Reset per-node statistics buffer.

The run engine calls this before executing a model so that all stats recorded via _record_query_stats(...) belong to that node.

Source code in src/fastflowtransform/executors/base.py

def reset_node_stats(self) -> None:
    """
    Reset per-node statistics buffer.

    The run engine calls this before executing a model so that all
    stats recorded via `_record_query_stats(...)` belong to that node.
    """
    # just clear the buffer; next recording will re-create it
    self._ff_query_stats_buffer = []

get_node_stats ¶

get_node_stats()

Aggregate buffered QueryStats into a simple dict:

{
  "bytes_scanned": <sum>,
  "rows": <sum>,
  "query_duration_ms": <sum>,
}

Called by the run engine after a node finishes.

Source code in src/fastflowtransform/executors/base.py

def get_node_stats(self) -> dict[str, int]:
    """
    Aggregate buffered QueryStats into a simple dict:

        {
          "bytes_scanned": <sum>,
          "rows": <sum>,
          "query_duration_ms": <sum>,
        }

    Called by the run engine after a node finishes.
    """
    stats_list = self._drain_query_stats()
    if not stats_list:
        return {}

    total_bytes = 0
    total_rows = 0
    total_duration = 0

    for s in stats_list:
        if s.bytes_processed is not None:
            total_bytes += int(s.bytes_processed)
        if s.rows is not None:
            total_rows += int(s.rows)
        if s.duration_ms is not None:
            total_duration += int(s.duration_ms)

    return {
        "bytes_scanned": total_bytes,
        "rows": total_rows,
        "query_duration_ms": total_duration,
    }

run_python ¶

run_python(node)

Execute the Python model for a given node and materialize its result.

Source code in src/fastflowtransform/executors/base.py

def run_python(self, node: Node) -> None:
    """Execute the Python model for a given node and materialize its result."""
    func = REGISTRY.py_funcs[node.name]
    deps = REGISTRY.nodes[node.name].deps or []

    self._reset_http_ctx(node)

    args, argmap = self._build_python_inputs(node, deps)
    requires = REGISTRY.py_requires.get(node.name, {})
    if deps:
        # Required-columns check works against the mapping
        self._validate_required(node.name, argmap, requires)

    # out = self._execute_python_func(func, arg, node)
    out = self._execute_python_func(func, args, node)

    target = relation_for(node.name)
    meta = getattr(node, "meta", {}) or {}
    mat = self._resolve_materialization_strategy(meta)

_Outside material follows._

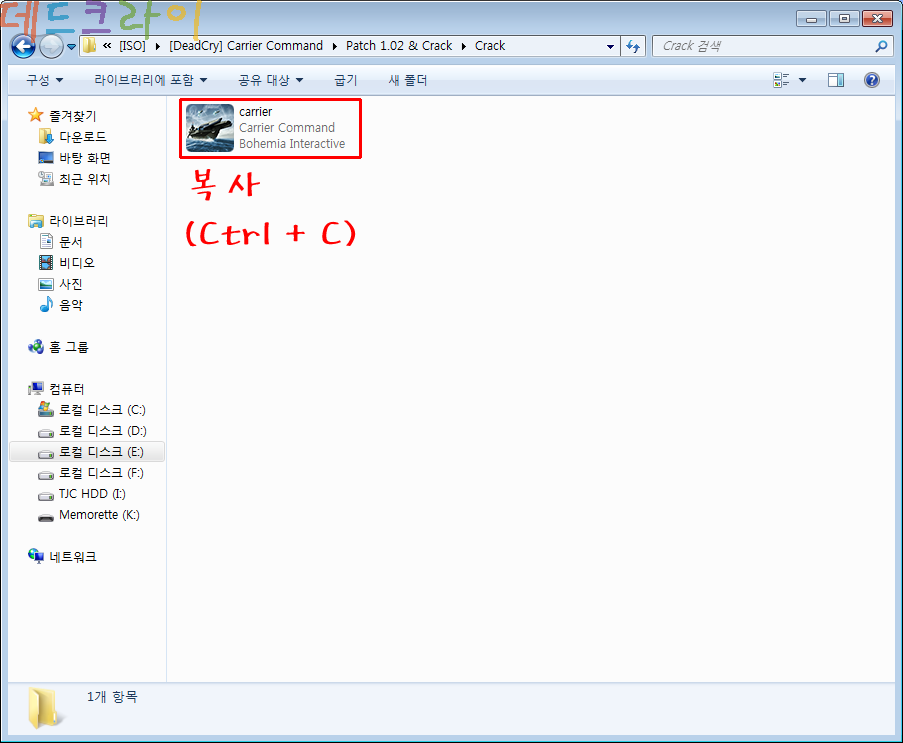Screen dimensions: 903x743
Task: Select 바탕 화면 in the sidebar
Action: (x=84, y=158)
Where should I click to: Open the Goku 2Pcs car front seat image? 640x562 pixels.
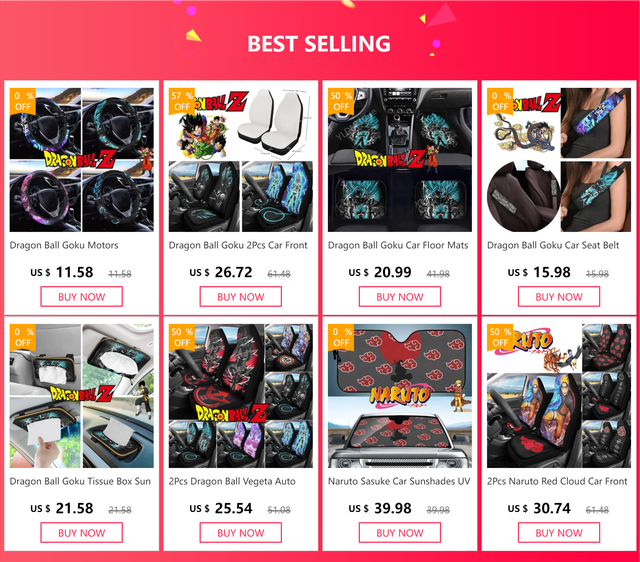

    # ---------- Runtime contracts for Python models ----------
    runtime = getattr(self, "runtime_contracts", None)
    ctx = None
    took_over = False

    if runtime is not None:
        contracts = getattr(self, "_ff_contracts", {}) or {}
        project_contracts = getattr(self, "_ff_project_contracts", None)

        logical = target  # usually relation_for(node.name)
        contract = contracts.get(logical) or contracts.get(node.name)

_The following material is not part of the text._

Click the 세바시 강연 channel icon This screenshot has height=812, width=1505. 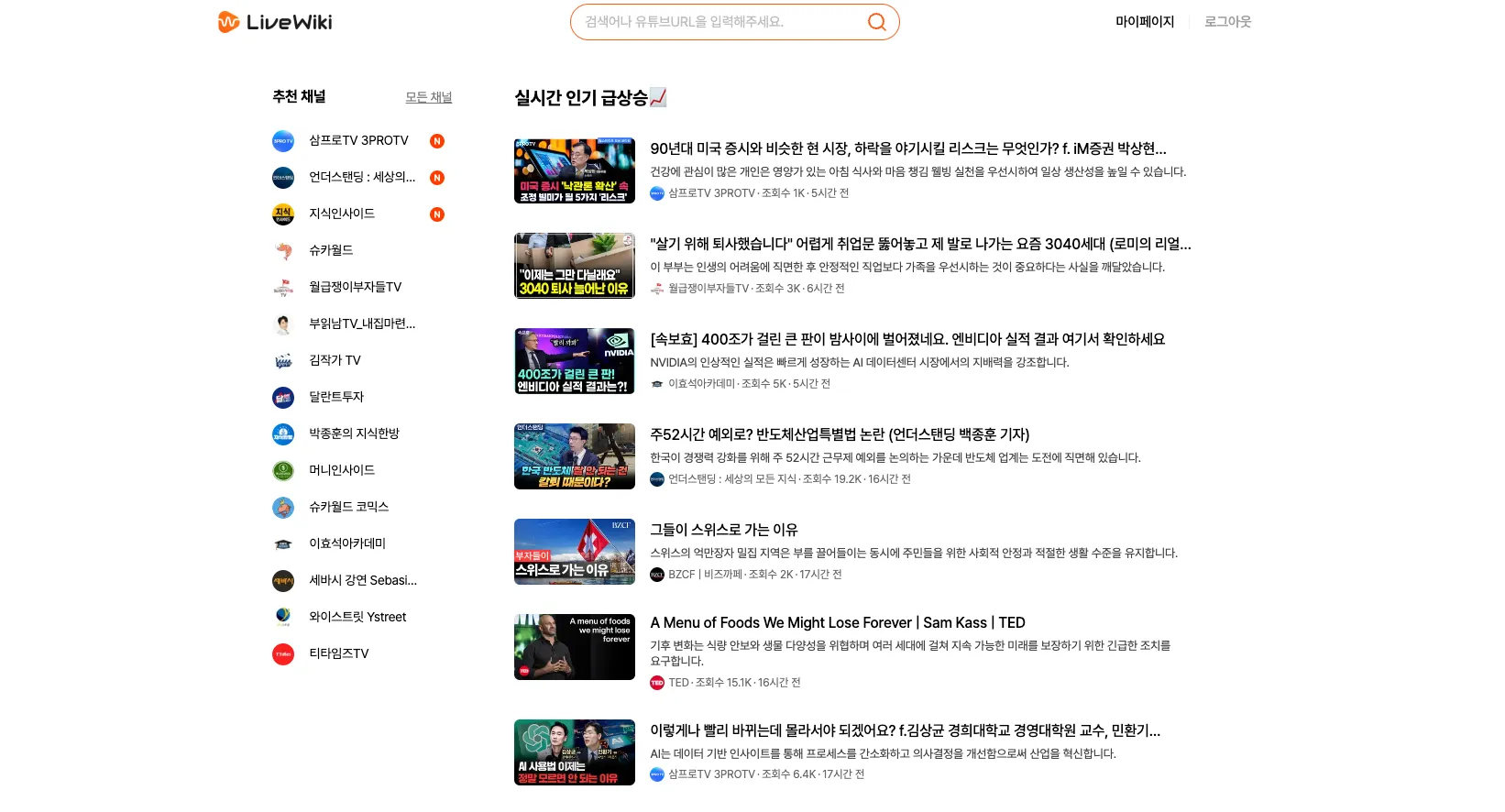[x=283, y=581]
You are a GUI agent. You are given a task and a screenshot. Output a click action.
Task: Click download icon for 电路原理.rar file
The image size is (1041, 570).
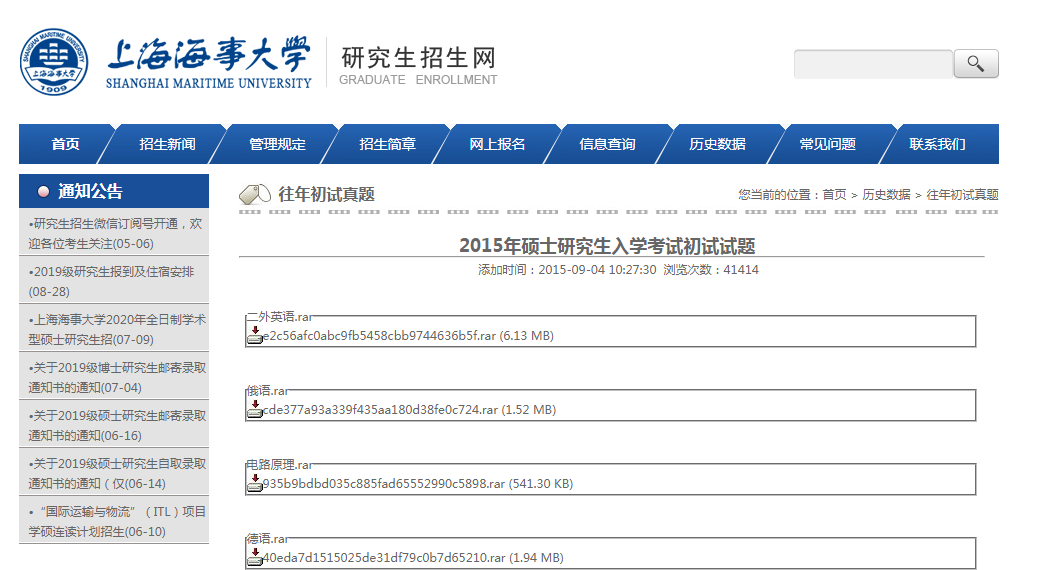pyautogui.click(x=255, y=483)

        if contract is not None or project_contracts is not None:
            physical_table = self._format_relation_for_ref(node.name)
            ctx = runtime.build_context(
                node=node,
                relation=logical,
                physical_table=physical_table,
                contract=contract,
                project_contracts=project_contracts,
                is_incremental=(mat == "incremental"),
            )

            # Optional pre-coercion (default is no-op).
            if hasattr(runtime, "coerce_frame_schema"):
                out = runtime.coerce_frame_schema(out, ctx)

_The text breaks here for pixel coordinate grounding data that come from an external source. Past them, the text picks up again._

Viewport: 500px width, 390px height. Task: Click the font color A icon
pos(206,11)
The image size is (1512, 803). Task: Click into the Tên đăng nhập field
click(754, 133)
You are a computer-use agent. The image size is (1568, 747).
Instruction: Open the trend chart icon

            # Allow engine-specific runtime to take over Python materialization
            if mat == "table" and hasattr(runtime, "materialize_python"):
                took_over = bool(runtime.materialize_python(ctx=ctx, df=out))

    # ---------- Materialization ----------
    if not took_over:
        if mat == "incremental":
            self._materialize_incremental(target, out, node, meta)
        elif mat == "view":
            self._materialize_view(target, out, node)
        else:
            self._materialize_relation(target, out, node)

    if ctx is not None and runtime is not None:
        runtime.verify_after_materialization(ctx=ctx)

    self._snapshot_http_ctx(node)

execute_hook_sql ¶

execute_hook_sql(sql)

Execute a SQL hook block (pre-/post-run, on-run-start, on-run-end, etc.).

Source code in src/fastflowtransform/executors/base.py

def execute_hook_sql(self, sql: str) -> None:
    """
    Execute a SQL hook block (pre-/post-run, on-run-start, on-run-end, etc.).
    """
    raise NotImplementedError(f"SQL hooks are not implemented for engine '{self.engine_name}'.")

on_node_built ¶

on_node_built(node, relation, fingerprint)

Hook invoked after a node has been successfully materialized. Engines should override this to write/update the meta table (e.g. _ff_meta).

Default: no-op.

Source code in src/fastflowtransform/executors/base.py

def on_node_built(self, node: Node, relation: str, fingerprint: str) -> None:
    """
    Hook invoked after a node has been successfully materialized.
    Engines should override this to write/update the meta table (e.g. _ff_meta).

    Default: no-op.
    """
    return

exists_relation ¶

exists_relation(relation)

Returns True if physical relation exists (table/view).

Source code in src/fastflowtransform/executors/base.py

def exists_relation(self, relation: str) -> bool:  # pragma: no cover - abstract
    """Returns True if physical relation exists (table/view)."""
    raise NotImplementedError

create_table_as ¶

create_table_as(relation, select_sql)

CREATE TABLE AS SELECT …

Source code in src/fastflowtransform/executors/base.py

def create_table_as(self, relation: str, select_sql: str) -> None:  # pragma: no cover
    """CREATE TABLE AS SELECT …"""
    raise NotImplementedError

incremental_insert ¶

incremental_insert(relation, select_sql)

INSERT-only (Append).

Source code in src/fastflowtransform/executors/base.py

def incremental_insert(self, relation: str, select_sql: str) -> None:  # pragma: no cover
    """INSERT-only (Append)."""
    raise NotImplementedError

incremental_merge ¶

incremental_merge(relation, select_sql, unique_key)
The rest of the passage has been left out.